CD8+ T cell-mediated suppression of HIV long terminal repeat-driven gene expression is not associated with improved clinical status

• Published in: AIDS (London) Vol. 11; no. 5; pp. 581 - 586
• Main Authors: COPELAND, K. F. T, LEITH, J. G, MCKAY, P. J, KELLEHER, L, SMAILL, F. M, ROSENTHAL, K. L
• Format: Journal Article
• Language: English
• Published: Hagerstown, MD Lippincott Williams & Wilkins 01.04.1997
• Subjects: AIDS/HIV; Biological and medical sciences; CD4-CD8 Ratio; CD8-Positive T-Lymphocytes - immunology; Cells, Cultured; Cytotoxicity, Immunologic; Gene Expression Regulation, Viral; HIV Infections - immunology; HIV Infections - physiopathology; HIV Long Terminal Repeat - genetics; HIV-1 - genetics; human immunodeficiency virus; Humans; Immunodeficiencies; Immunodeficiencies. Immunoglobulinopathies; Immunopathology; Medical sciences; Prognosis; Human; Immunopathology; Cell culture; Pathogenesis; AIDS; Cellular immunity; Gene expression; Immune deficiency; In vitro; Infection; Numeration; Clinical stage; Viral disease; T-Lymphocyte; Inhibition; LTR sequence
• ISSN: 0269-9370; 1473-5571
• DOI: 10.1097/00002030-199705000-00005

To determine the associations between the suppression of HIV-1 long terminal repeat (LTR)-mediated gene expression by CD8+ T-cell supernatants and clinical correlates of well-being, including CD4+ and CD8+ T-cell counts, beta-chemokine production and clinical stage of disease.

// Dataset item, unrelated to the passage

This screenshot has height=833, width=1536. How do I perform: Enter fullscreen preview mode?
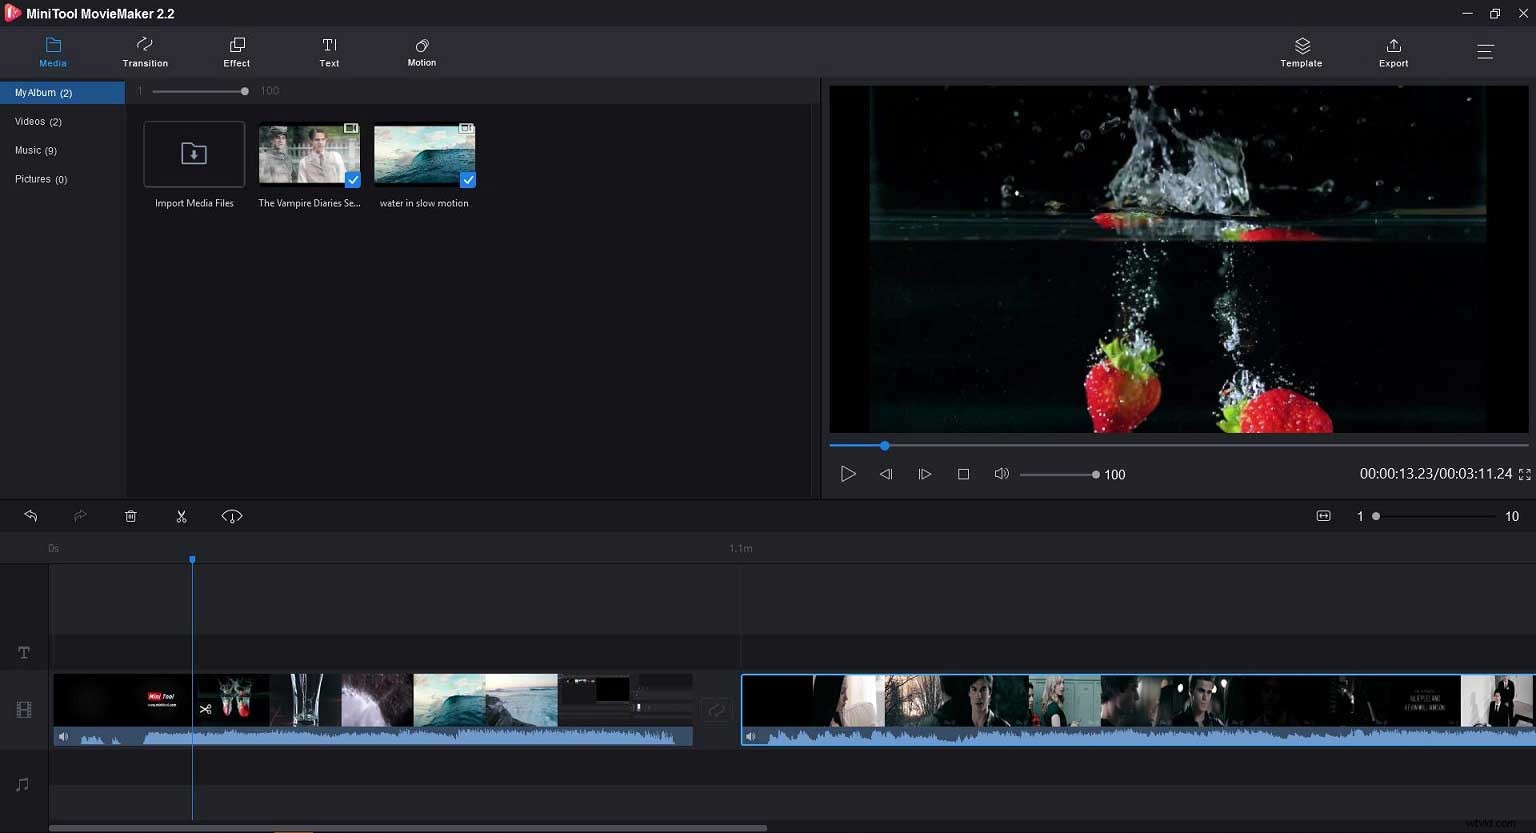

Culture supernatants of activated CD8+ T cells derived from a panel of HIV-1-infected subjects were assessed for their ability to suppress HIV-1 LTR-mediated chloramphenicol acetyl transferase (CAT) expression. The percentage suppression of gene expression was correlated with CD4+ and CD8+ T-cell counts and clinical stage of infection. Some individuals within this group were followed at 2-3 month intervals over time to assess the consistency of the suppression. Selected CD8+ T-cell culture supernatants of diverse suppressive ability were screened for the levels of the beta-chemokines macrophage inflammatory protein (MIP)-1 alpha, MIP-1 beta and RANTES. The ability of CD8+ T cells of HIV-1 infected subjects to suppress HIV-1 LTR-mediated gene expression did not show a dependence upon high CD4+ T-cell counts or on the clinical stage or duration of infection. The ability to suppress gene expression did show a relationship with higher CD8+ T-cell counts and correlated with the levels of beta-chemokines in the culture supernatants. In contrast, strong suppression was mediated by CD8+ T-cell supernatants from some subjects with very low CD8+ T-cell counts and relatively low chemokine levels. Although the suppression of gene expression by CD8+ T-cell culture supernatants showed statistical correlation with beta-chemokine levels and with higher CD8+ T-cell count, no correlation could be found with correlates of clinical well-being.